Is this bad? Is it any different from the open source process? I think so.

But not because of the dispute itself. There’s got to be some substance to these kinds of theoretical and methodological differences. Gosh, open source is full of divisive holy wars, and in general they are a good thing, since competing camps race to innovate and prove that Python is a better programming language than Ruby, or whatever.

The difference in the academic domain is that these conferences are a bottleneck for publication and accreditation, and the conference process itself is not easily forked.
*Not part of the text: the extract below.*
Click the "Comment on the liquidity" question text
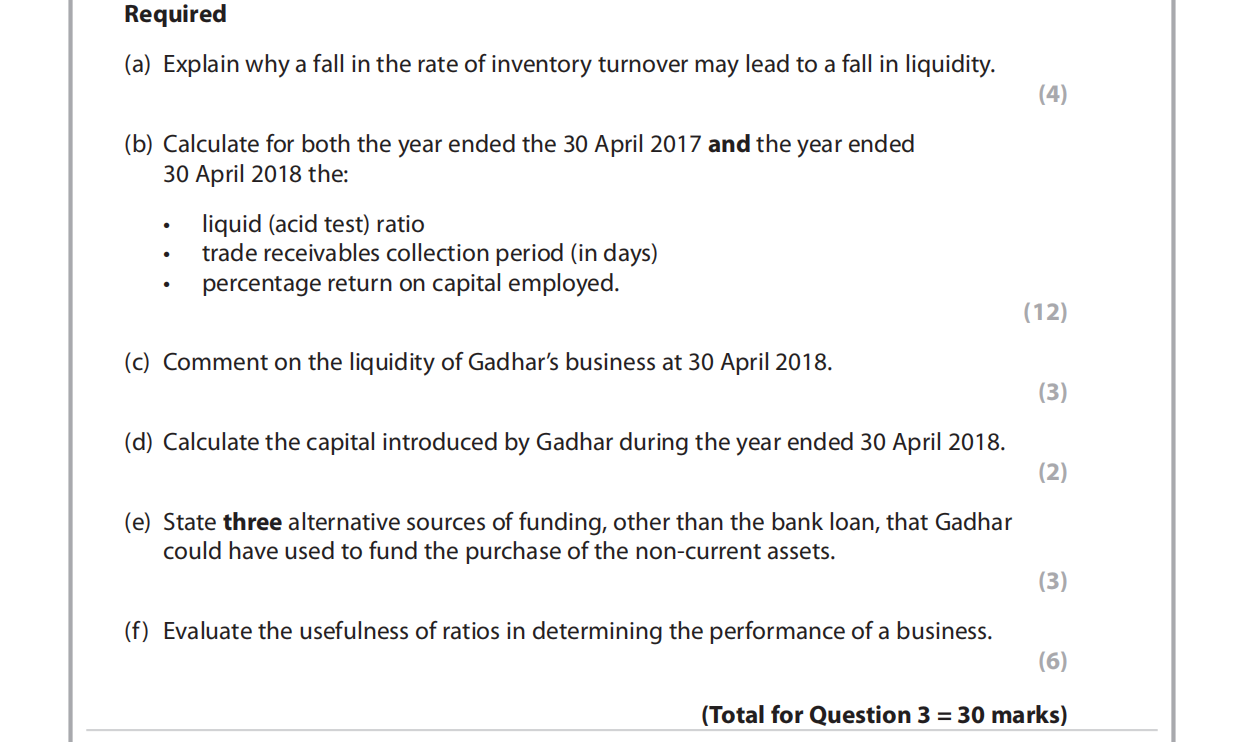497,363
So the paper selection process is not merely curational, in the sense of selecting papers of interest for the attendees. Rather, rejected papers are silenced and discredited.

Some balance has to be struck. There has to be some venue for a real conflict of ideas, because unless you fight the holy war, how can you find out who is right? On the other hand, since individual’s reputations are tied to the success of their religion, there is an incentive for doctrinaire and skulduggerous rejection of opposing papers without regard to how much these papers contribute to the field.

What’s the solution? We could imagine a more open, web-based unconference system for accepting papers. There could be the same requirement that one has to review other papers in order to get ones own paper included. Reviews can include rating metadata that affects its prominence within the conference; reviewers could also be rated (for their comments) to give them additional clout within the community. Then you could track discrepancies in people’s ratings on controversial items to detect where the holy wars are at and correct for them statistically when awarding credit.